Design of the Multi-Energy Complementary Distributed Energy System for Towns

Abstract

The multi-energy complementary distributed energy system (MCDES) covers a variety of energy forms, involves complex operation modes, and contains a wealth of control equipment and coupling links. It can realize the complementary and efficient use of different types of energy, which is the basic component of the physical layer of the Energy Internet. In this paper, aiming at the demand of the energy application for towns, a distributed energy system based on multi-energy complementary is constructed. Firstly, the supply condition of the distributed energy for the demonstration project is analyzed, and the architecture of the multi-energy complementary distributed energy system is established. Then the regulation strategy of the multi-energy complementary distributed energy system is proposed. Finally, an overall system scheme for the multi-energy complementary distributed energy system suitable for towns is developed, which provides a solid foundation for the development and promotion of the multi-energy complementary distributed energy system.

Share and Cite:

Zhang, T. , Song, W. , Wang, S. , Wang, Y. and Chen, Y. (2021) Design of the Multi-Energy Complementary Distributed Energy System for Towns. Journal of Power and Energy Engineering, 9, 53-60. doi: 10.4236/jpee.2021.94004.

1. Introduction

The distributed energy system (DES) is the basic component of the physical layer for the energy Internet, which can realize the complementary and efficient use of different types of energy. From the source side, DES includes different forms of energy such as cold, heat, electricity and gas; from the grid side, DES includes different energy network architectures such as cooling grid, heating grid, power grid and gas grid; from the storage side, DES includes electricity storage, heat storage, cold storage and so on; from the load side, DES includes not only the main power load, but also the heating load and cooling load [1] [2] [3] [4] [5].
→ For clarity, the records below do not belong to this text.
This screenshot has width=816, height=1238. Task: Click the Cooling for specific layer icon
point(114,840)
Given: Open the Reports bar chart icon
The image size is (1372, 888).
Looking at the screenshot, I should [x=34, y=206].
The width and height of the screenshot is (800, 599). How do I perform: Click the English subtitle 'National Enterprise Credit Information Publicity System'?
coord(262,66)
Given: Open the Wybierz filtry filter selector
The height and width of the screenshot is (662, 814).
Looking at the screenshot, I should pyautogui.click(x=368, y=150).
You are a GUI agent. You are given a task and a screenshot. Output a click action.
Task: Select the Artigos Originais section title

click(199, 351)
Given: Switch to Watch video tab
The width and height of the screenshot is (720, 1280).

In the research on DES, the University of Manchester in the United Kingdom has developed a distributed energy system with an electric-heat-gas system and a user interaction platform, which achieves the functions of energy consumption, energy saving and demand response to user terminals [6]. By encouraging the construction of E-Energy projects, Germany focuses on the integration of energy and information systems, and adopts digital networks to realize the safe supply, efficient utilization and climate protection of power generation [7]. Japan established the Japan Smart Community Alliance as early as 2010, focusing on the construction of demonstration projects for smart community technologies and distributed energy systems [8]. In recent years, DES research has become a trend in China. Aiming at building an intelligent industrial demonstration zone, Guangzhou Mingzhu Industrial Zone has constructed a cooling-heating-electricity-gas distributed energy system to improve energy utilization [9]. The Urban Energy Internet demonstration project in Yanqing, Beijing aims to build a regional distributed energy system that supports a high penetration rate [10]. In conclusion, the planning and design, optimization and coordination of the multi-energy complementary distributed energy system (MCDES) have been widely studied, but there is no overall design scheme for the distributed energy system for towns.

This paper comprehensively uses a variety of energy production methods, energy storage equipment and the principle of photothermal and chemical complementarity to construct the urban multi-energy complementary distributed energy system project in Zhangjiakou [11]. And an overall scheme of MCDES suitable for towns is proposed, which has laid a solid technical foundation and practical experience for realizing the large-scale distributed energy system.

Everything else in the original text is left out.